July 2013 began a different and unexpected road to travel. Wandering about the years gone by and appreciating the people and events encountered, I found myself tearful even at the simplest of thoughts. Attempting to convince myself that being diagnosed five months earlier, and withstanding this horrible nausea, vomiting and severe weakness, has produced a more gentle side of my life. Needless to say I did not want to participate in any activity. I could not think of positive reminiscence, nor think of any future events. That is when I quit writing the blog.
Reading about depression was about all I could do. I certainly could not talk about it. My family knew something was not right and friends could not see past the smile and forced joviality. I could not be around people very long. What was happening? This was a new chapter in my life and I thought I was prepared for anything. After all, I felt I had been molded through the years of study and practice of Medicine, producing the tools to handle all turmoil.

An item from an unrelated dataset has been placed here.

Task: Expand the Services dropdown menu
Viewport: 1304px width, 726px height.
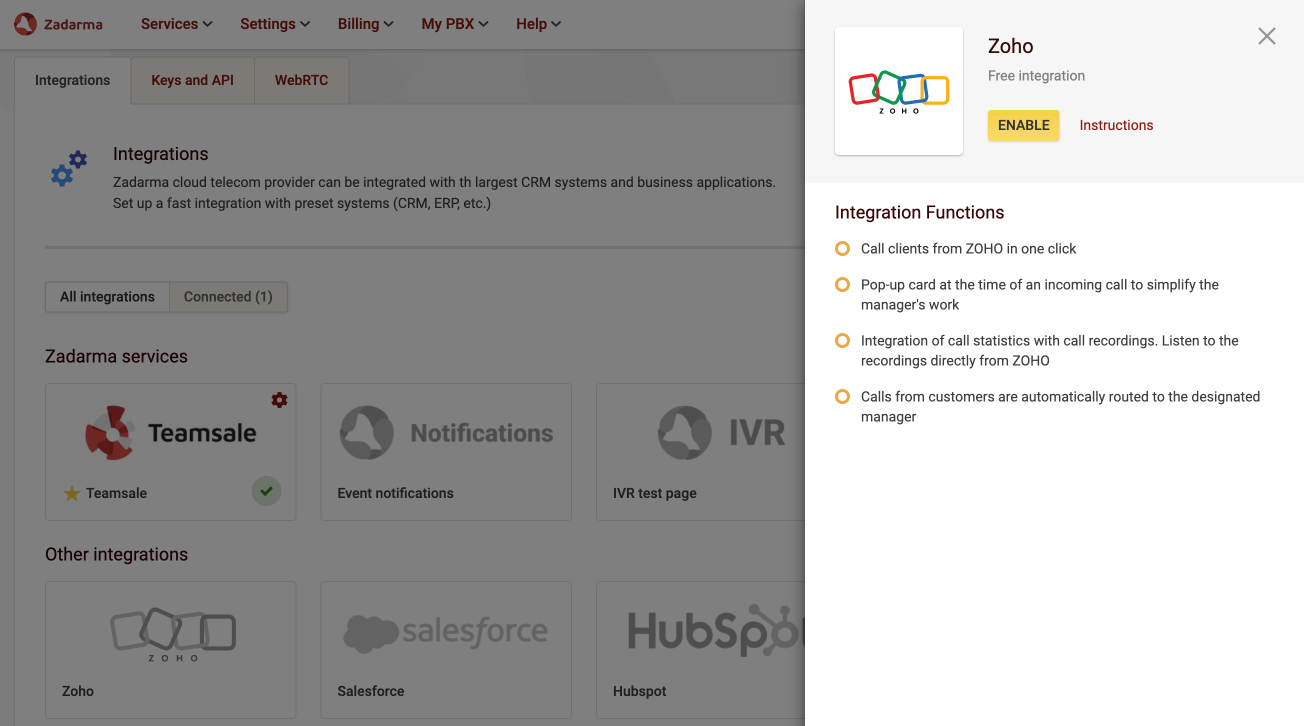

Chemotherapy agents are poisons aimed at killing what makes the tumor grow and invade. Well how-di-doody, it affects the good cellular structures also. I took a six week hiatus from therapy and my mind and body recovered. I noticed a clarity of thinking and an old familiar friend- me. It was good to climb out of the shell, speak freely and just be myself. Thank goodness those around me understood.
The road to recovery from depression, as I discovered, was seemingly backward from most. Since the most effective treatment is antidepressants I refused to take them because of the potential damage to the liver. Many times these agents will trick the oncologist because of the increase of Liver transaminases. Unnecessary testing will occur, as well as, extended worry. The traditional chemical imbalance responsible for depression, and in my case, was chemotherapy agents stealing my energy and causing many hours alone and in bed. One can imagine the amount of unfinished and often confused hopeless thought patterns one develops.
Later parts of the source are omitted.